Cas9 is a naturally occurring protein that searches for very specific DNA. When it encounters the DNA it’s looking for, it cuts it away, and natural DNA repair processes take over, which is how it works to repair certain genetic mutations. Sometimes though, Cas9 can make a mismatch, in which it encounters DNA that is almost an exact match to what it set out to find, but not quite.
The group of researchers developed a technique called kinetics-guidance structure determination that utilized a cryo-electron microscope. The method allowed them to image Cas9 as it went to work, cleaving DNA. Researchers were interested in understanding Cas9’s behavior in excising contiguous triple nucleotide mismatches at different positions along the strand and why certain mismatches evade Cas9’s careful discrimination.
Interestingly, they discovered an area where Cas9 begins to make mistakes.
When Cas9 encounters a mismatch in positions 18 through 20 on a strand of genetic code, it produces a finger-like structure to stabilize the otherwise “floppy” DNA, allowing it to begin excising the genetic code even when it isn’t supposed to. Normally, unstable DNA would signal to Cas9 that it isn’t at the correct genetic site and that it needs to move on, but the “finger” pushes Cas9 to forge ahead.

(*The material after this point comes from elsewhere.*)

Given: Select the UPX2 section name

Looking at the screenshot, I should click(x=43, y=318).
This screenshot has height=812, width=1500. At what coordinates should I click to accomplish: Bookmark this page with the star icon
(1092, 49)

This is the first time researchers have observed the extra “finger” that allows Cas9 to make molecular mistakes when editing. Using this novel observation, the team redesigned the projection Cas9 creates when encountering mismatches to instead push away from the incorrect DNA rather than hooking into it. The result is called SuperFi-Cas9, which is just as fast as naturally occurring Cas9 and is much more likely to target the correct sequence of DNA, making it potentially safer than its predecessor.
Although SuperFi-Cas9 may make the genetic process safer by orders of magnitude, it brings about the question of just how much safer the process needs to be for widespread application. CRISPR-gene editing has already faced an array of backlash, including experts warning that the long-term effects of the process, especially in embryos, haven’t been studied enough to understand the implications.

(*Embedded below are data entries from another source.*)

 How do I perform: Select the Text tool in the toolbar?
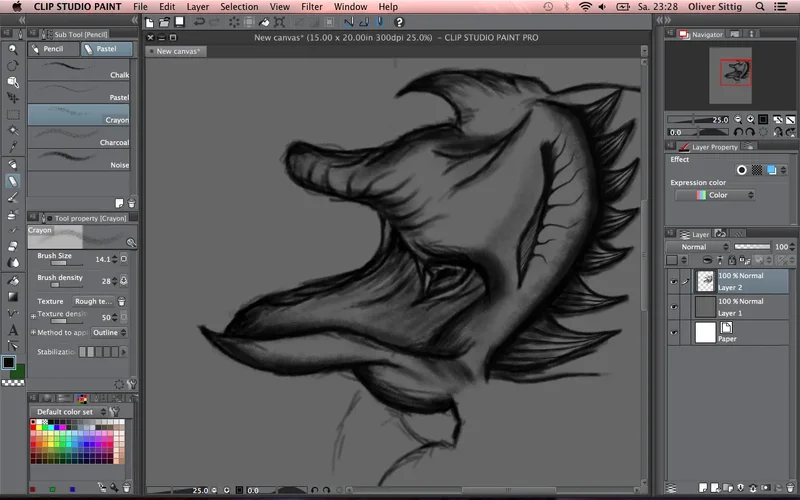12,329
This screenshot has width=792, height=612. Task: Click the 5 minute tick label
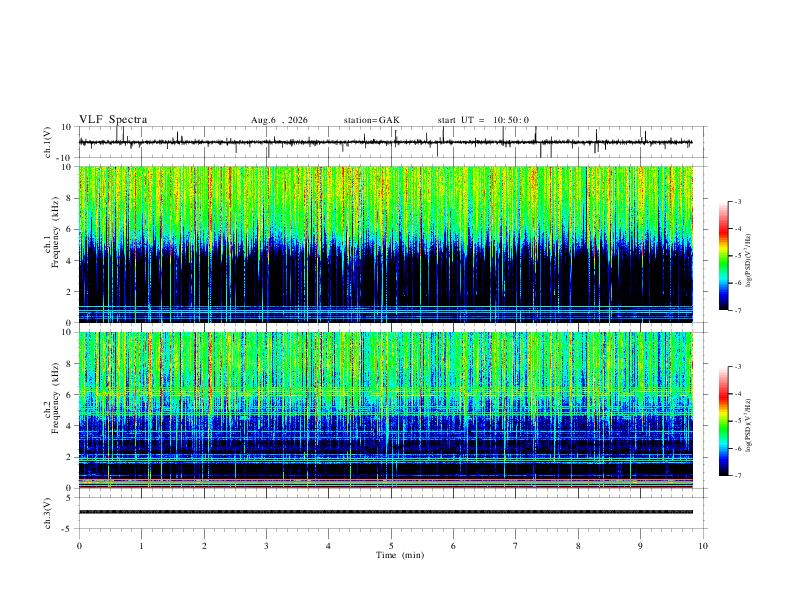click(391, 546)
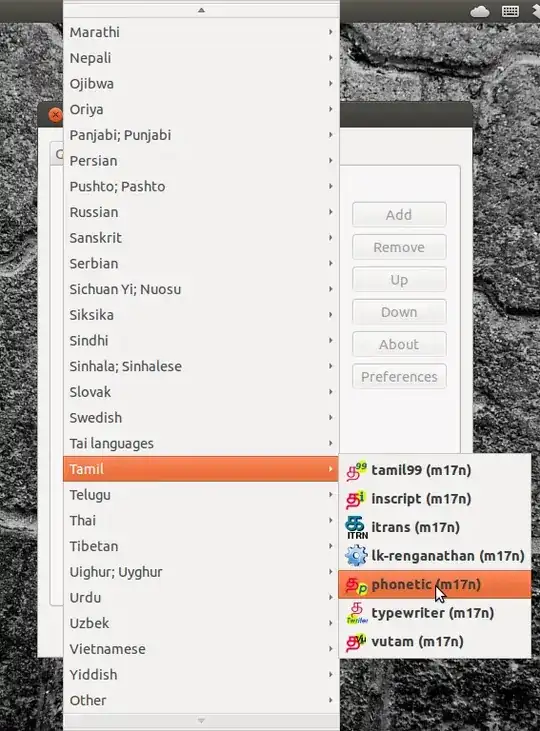Open the cloud icon in top panel
Viewport: 540px width, 731px height.
tap(479, 11)
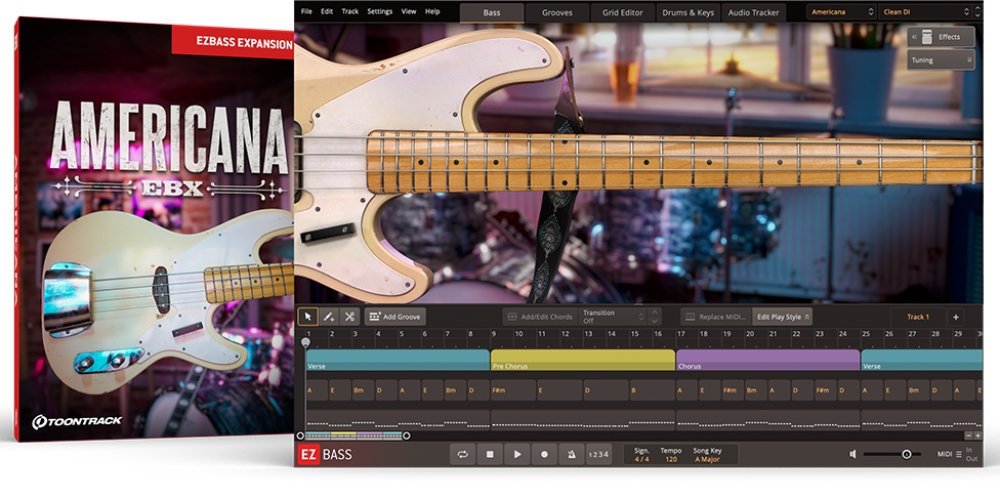The height and width of the screenshot is (500, 1000).
Task: Expand the Tuning dropdown
Action: coord(941,60)
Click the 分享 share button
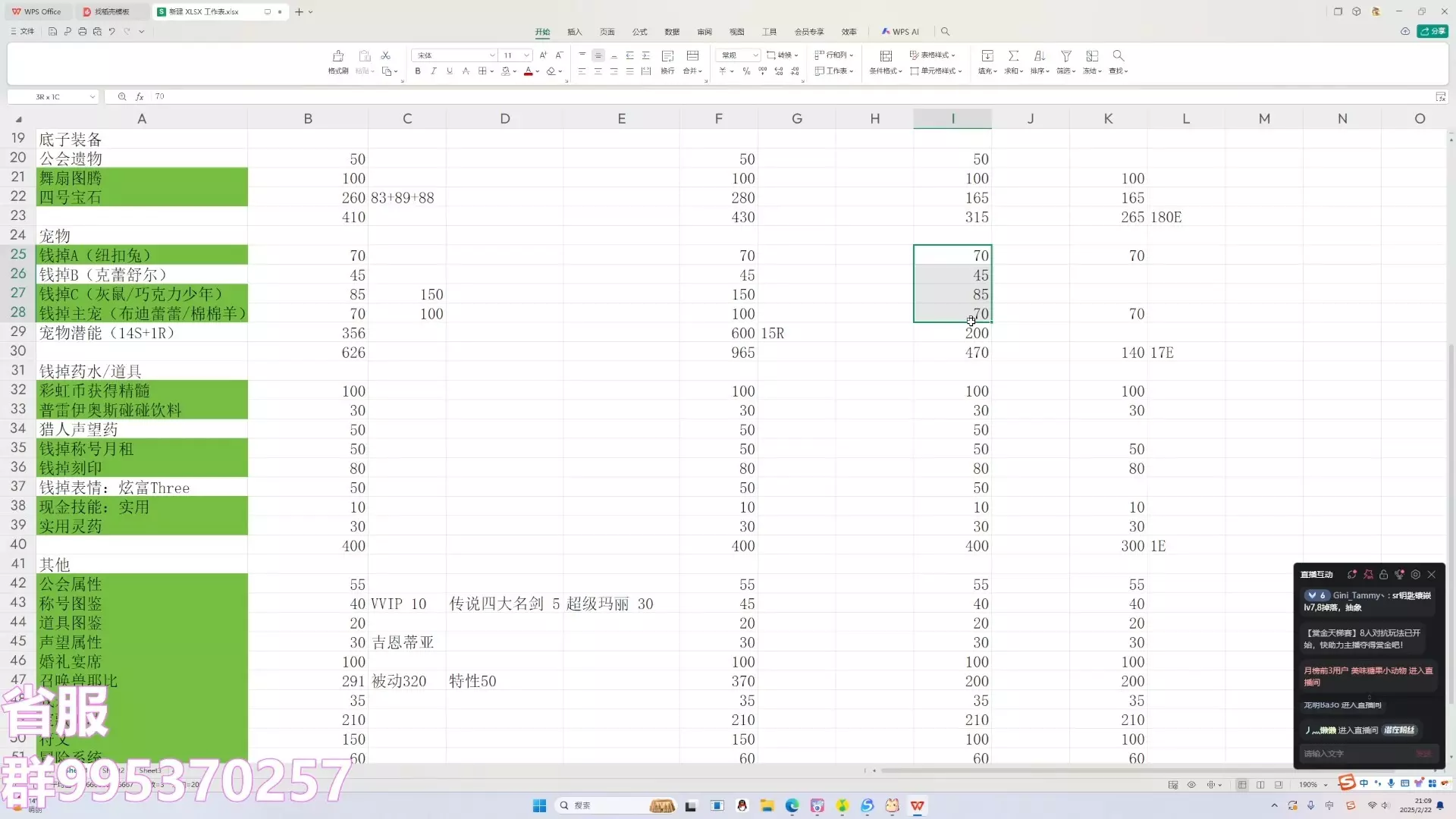 click(1432, 32)
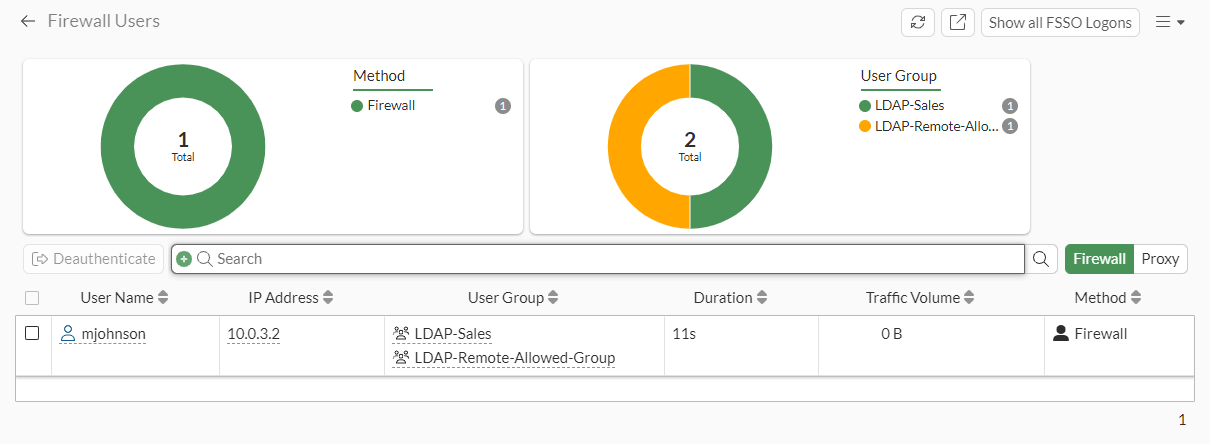
Task: Sort by User Name column
Action: (x=163, y=298)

Disability scholars and ethicists have also highly criticized the technology for its potential to perpetuate eugenics or the elimination of people deemed “biologically inferior.” Some scientists, including those who helped develop CRISPR, have called for a moratorium on editing inherited genes.
The technology does have tremendous power to make changes for people suffering from systemic conditions like sickle-cell disease, but it will be up to regulatory bodies and panels to make and enforce limits on the use of such technology.